Yesterday, the Department of Health and Human Services
released proposed rules intended to create a flexible framework for state health insurance exchanges and the federal fall back exchange under the Affordable Care Act ("ACA"). The HHS press release is titled "HHS and states move to establish Affordable Insurance Exchanges, give Americans the same insurance choices as members of Congress." While the FEHBlog believe that this title is an homage to the FEHB Program, the fact of the matter is that the ACA pushes members of Congress out of the FEHB Program and into the exchanges in 2014. (The President stays in the FEHB Program.)
The ACA requires that these exchanges offer health insurance options to members of Congress, other individuals, and businesses with less than 100 employees in 2014. Modern Healthcare
reports that
Joel Ario, who serves as the director of the office of health insurance exchanges at the Office for Consumer Information and Insurance Oversight, said there are two main priorities this year for states to establish exchanges. The first is to adopt some form of governance structure, which he said 10 to 12 states have done already. "A second important step early on is the development of the IT infrastructure toward the exchanges," Ario said. "Thirty states have started that process and are moving forward at varying levels.
The AMA News
reports on the annual AHIP Institute that recently was held in San Francisco. According to the article,
A few key elements of insurers' planning emerged at the meeting:
First, cutting overhead is critical. With medical spending minimums in place starting this year, health plans' profitability depends on efficiency. They are looking for ways to cut costs that do not affect medical spending. That's a reversal from decades of trying to minimize spending.
Second, individual customers are the new market, since individuals, not employers, will be doing more shopping for coverage in the future. Marketing to people who fit into thousands of niches is different from marketing to executives at large corporations. Some health plans are experienced at this but are used to spending lots of money in their individual markets. That budget will be constrained in this new era.

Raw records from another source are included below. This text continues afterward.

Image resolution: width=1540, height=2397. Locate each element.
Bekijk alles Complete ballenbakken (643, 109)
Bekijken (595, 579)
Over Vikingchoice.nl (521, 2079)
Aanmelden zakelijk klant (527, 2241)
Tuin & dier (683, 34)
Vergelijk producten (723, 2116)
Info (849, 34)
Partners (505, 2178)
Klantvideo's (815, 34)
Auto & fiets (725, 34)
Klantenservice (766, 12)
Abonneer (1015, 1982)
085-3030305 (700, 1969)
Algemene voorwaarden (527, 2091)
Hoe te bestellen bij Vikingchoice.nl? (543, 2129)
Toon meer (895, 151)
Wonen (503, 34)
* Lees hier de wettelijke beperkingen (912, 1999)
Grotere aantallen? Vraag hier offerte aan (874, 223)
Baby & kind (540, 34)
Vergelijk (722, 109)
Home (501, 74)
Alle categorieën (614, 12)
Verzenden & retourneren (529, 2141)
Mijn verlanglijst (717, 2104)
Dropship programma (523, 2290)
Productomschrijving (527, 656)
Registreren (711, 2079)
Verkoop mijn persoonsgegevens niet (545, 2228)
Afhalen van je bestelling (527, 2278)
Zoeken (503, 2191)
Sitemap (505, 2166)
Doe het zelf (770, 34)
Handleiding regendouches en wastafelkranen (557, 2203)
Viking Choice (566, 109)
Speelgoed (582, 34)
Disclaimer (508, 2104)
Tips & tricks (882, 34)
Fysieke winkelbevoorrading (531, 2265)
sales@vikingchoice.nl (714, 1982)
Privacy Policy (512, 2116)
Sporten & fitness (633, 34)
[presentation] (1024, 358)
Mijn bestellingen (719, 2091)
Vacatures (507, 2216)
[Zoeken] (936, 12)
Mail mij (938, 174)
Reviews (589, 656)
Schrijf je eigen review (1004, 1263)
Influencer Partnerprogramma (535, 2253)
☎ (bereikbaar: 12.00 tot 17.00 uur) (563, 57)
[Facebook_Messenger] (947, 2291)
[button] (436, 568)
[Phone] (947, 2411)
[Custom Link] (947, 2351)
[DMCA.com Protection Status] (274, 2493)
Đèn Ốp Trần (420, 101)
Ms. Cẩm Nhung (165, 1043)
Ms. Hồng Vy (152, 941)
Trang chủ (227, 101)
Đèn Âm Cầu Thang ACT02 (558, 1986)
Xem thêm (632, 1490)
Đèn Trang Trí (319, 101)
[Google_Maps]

Third, health plans will share financial risk and use new technology with physicians in this post-reform world. Insurers want to identify which systems are going to work best and figure out how to get doctors and hospitals to practice in a way that saves everyone money.
In April 2011, the Labor Department held an open forum on implementation of the ACA provision requiring large employers (200 or more employees, including the federal government) to automatically enroll
new employees in their health benefit program, subject to an opt-out right. This new rule which is an amendment to the Fair Labor Standards Act takes effect in 2014. Today, the Labor Department posted a
transcript of the forum on its website. Although the FEHB Program was not discussed, the meeting substance was interesting and proves that nothing is simple.